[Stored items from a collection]

------------------------------------------------------------

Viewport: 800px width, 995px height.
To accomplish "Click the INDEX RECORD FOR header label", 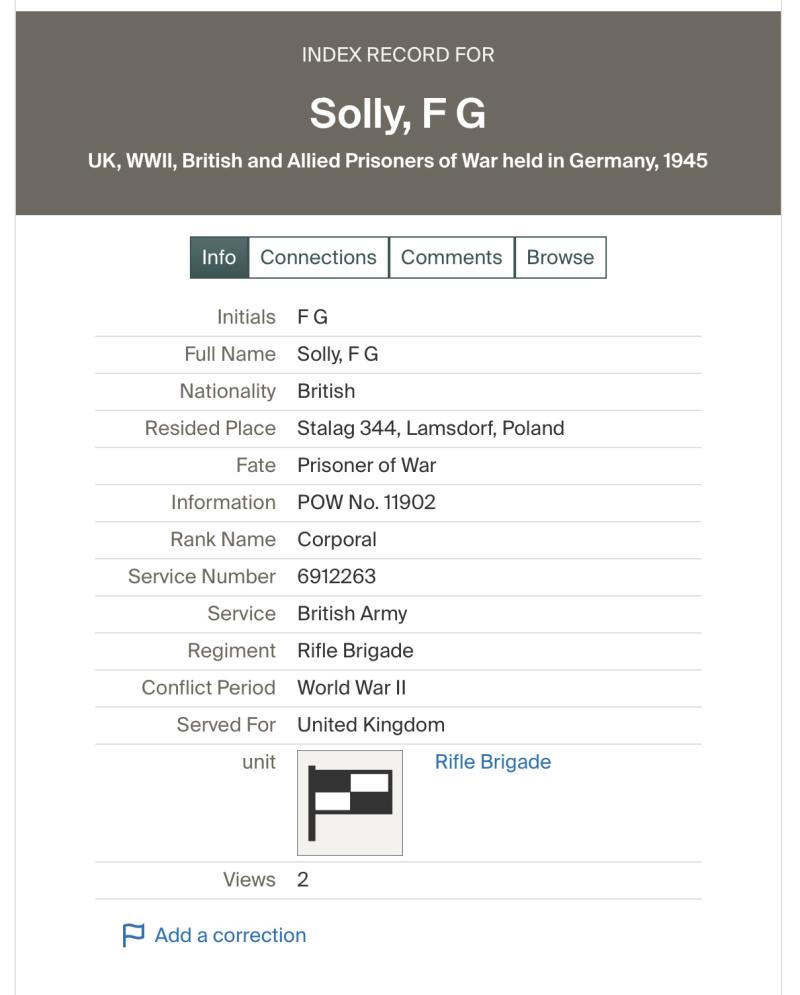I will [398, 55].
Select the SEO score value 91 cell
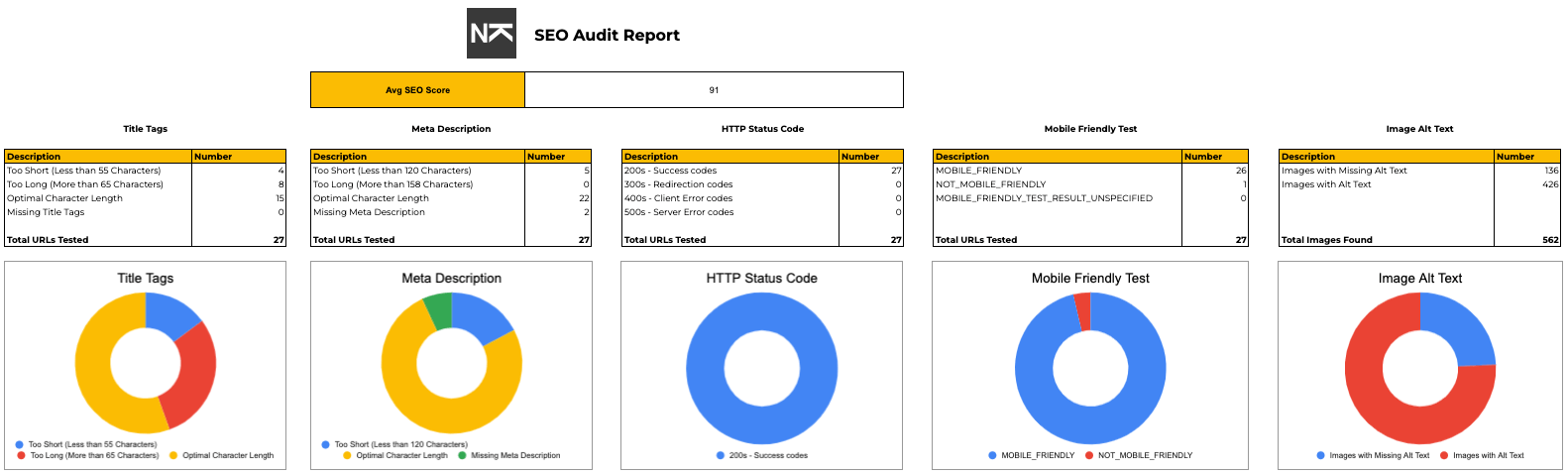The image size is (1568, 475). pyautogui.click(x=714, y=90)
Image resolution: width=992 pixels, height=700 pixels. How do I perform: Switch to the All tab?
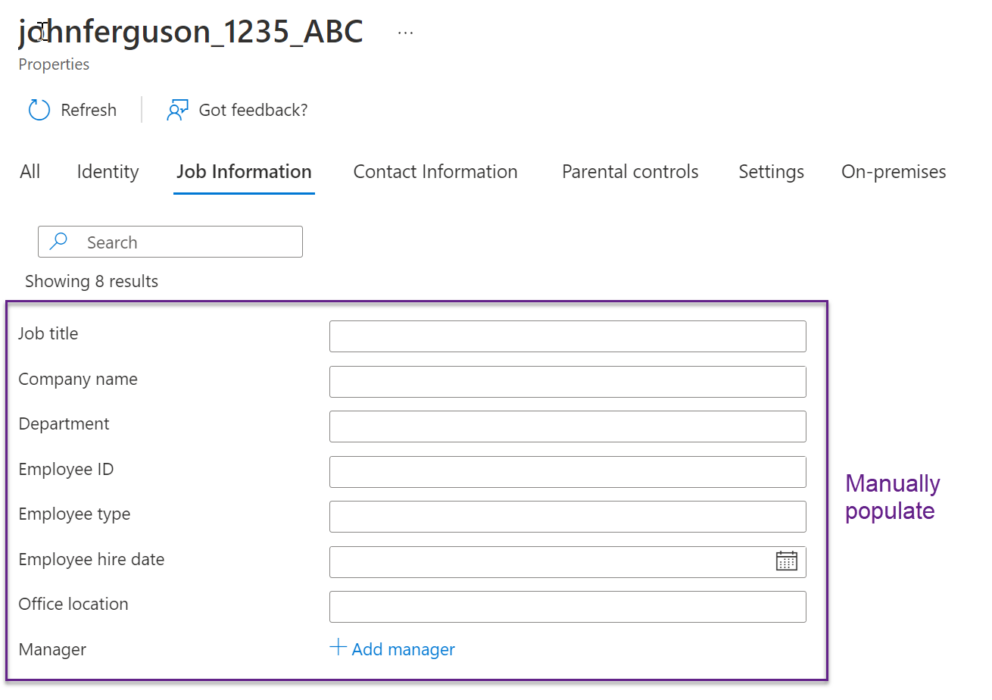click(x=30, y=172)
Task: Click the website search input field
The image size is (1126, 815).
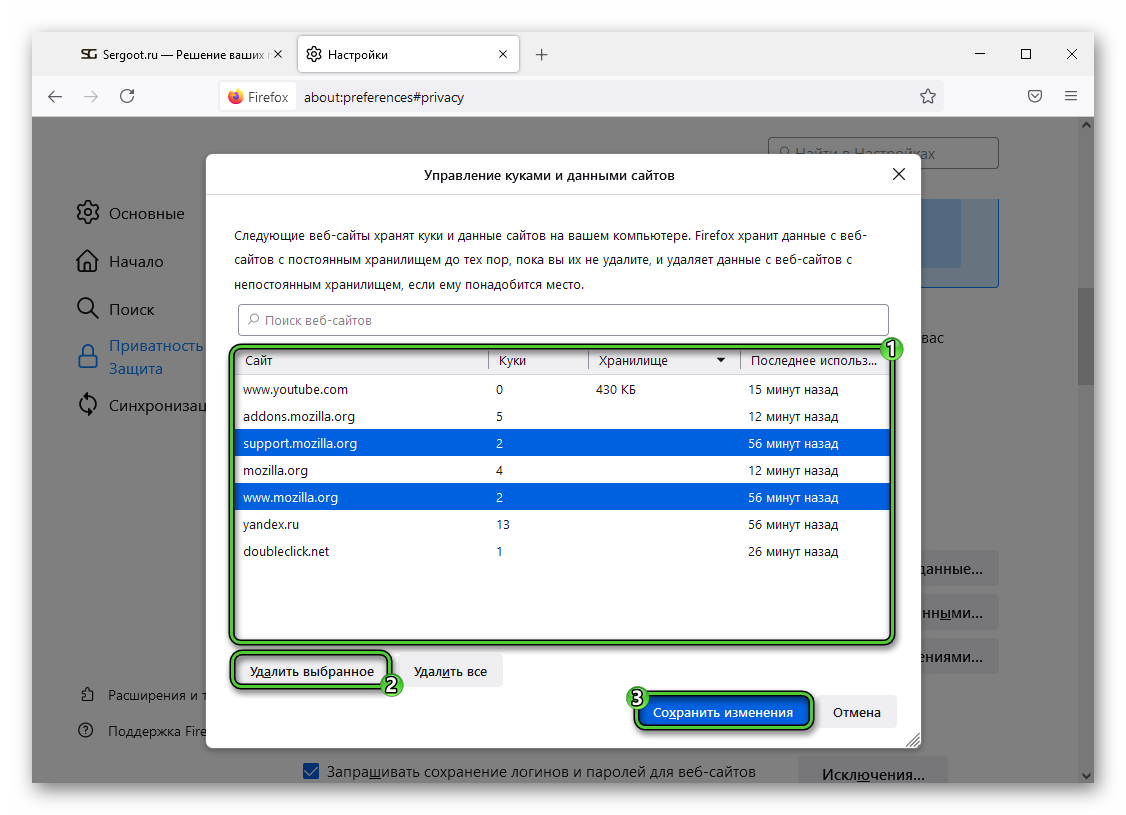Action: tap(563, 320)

------------------------------------------------------------

▶ EXERCISE GOAL:
Edit the stretch of material from the line containing "Select the SEO score value 91 cell" through the end, replacing "website" with "site" and keeping everything else unchanged. Leave the pictures out of your answer.

▶ SOLUTION:
Select the SEO score value 91 cell
The image size is (1568, 475). pyautogui.click(x=714, y=90)
Image resolution: width=992 pixels, height=700 pixels. How do I perform: Switch to the All tab?
click(x=30, y=172)
Task: Click the site search input field
The image size is (1126, 815).
Action: tap(563, 320)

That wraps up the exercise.